Sundance London Review
Tom (Iain De Caestecker – The Secret Of Crickley Hall, Filth) and Lucy (Alice Englert – Ginger & Rosa, Beautiful Creatures) have known each other for just two weeks but things are already beginning to click between them so Tom plucks up the courage to invite her to join him on a joyride to a music festival in Ireland.
As a romantic surprise, Tom decides to book a night at a luxury hotel for the two of them prior to meeting up with their friends the next morning. It’s not the easiest place to find and the sat-nav doesn’t work along the wee country roads. Thankfully a Land Rover is there to guide them towards their romantic destination. Until it leaves them lost at a crossroads. To make matters worse, all the road signs pointing to their intended love-nest are misleading, causing them to drive around in circles, creating tension between the happy couple that isn’t helped by Lucy glimpsing a human shape with a white face in the shadows between the trees and bushes. Is someone playing tricks on her? Is Tom trying to scare her? What is stalking them? And why is this happening to them? With their petrol and patience running out, will they reach their destination?
In his feature directorial debut, director Jeremy Lovering has put the skills he’s acquired from his vast television experience (Sherlock, Spooks) to good use in an assured and economical style, making the most of his locations (Cornish woodland and Bodmin Moor), confined spaces and the obvious sense of fear the young leads convey perfectly. In a similar conceit to The Blair Witch Project and [REC], Lovering drip-fed the script to his actors, giving them the basic dialogue and leaving them to personally experience the increasing distrust and paranoia while the third member of the cast, Alan Leech, was informed of each twist and turn so he could play mind games to a better extent, brings out fantastically convincing performances from De Caestecker and Englert. Complementing the changes in atmosphere is a cleverly schitzophrenic score from Daniel Pemberton and Roly Porter as well as a genius sound design, alternating between quiet chills and bombastic thrills.
Unfortunately, the film’s weakness lies in a narrative that begins to unravel awkwardly and disappointingly in the second half, wasting the impressively mounting pressure and developing/fracturing relationship between Tom and Lucy, clues about the couple’s circumstances are revealed too early and a climax that seems too illogical to invest one’s trust in the story.
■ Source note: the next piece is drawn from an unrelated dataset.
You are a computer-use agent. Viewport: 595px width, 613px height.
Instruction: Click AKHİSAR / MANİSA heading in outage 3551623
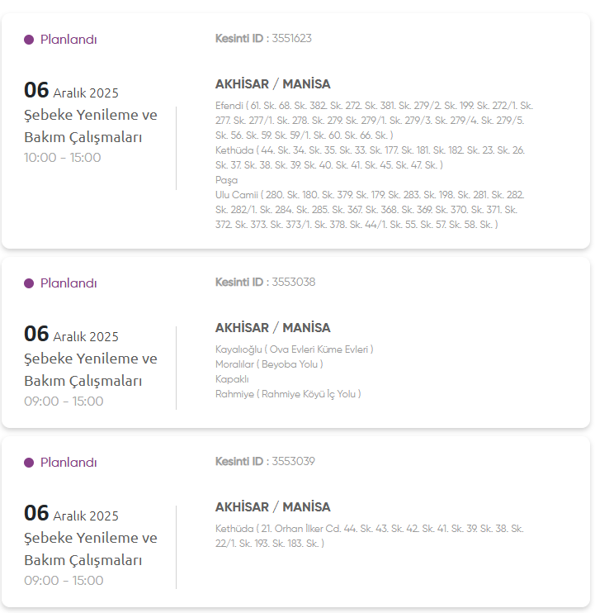pos(272,84)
Most importantly, it loses its sense of entertainment, causing the audience to feel as desperate to get back on the main road as the leads themselves.
An impressive technical exercise and a quality thriller which makes the most of its budgetary and spatial limitations, In Fear serves as a great calling card for Lovering’s flourishing career in film, as well as showcasing the unquestionable talents of Alice Englert and Iain De Caestecker. It’s just a shame the film runs out of fuel before the car does.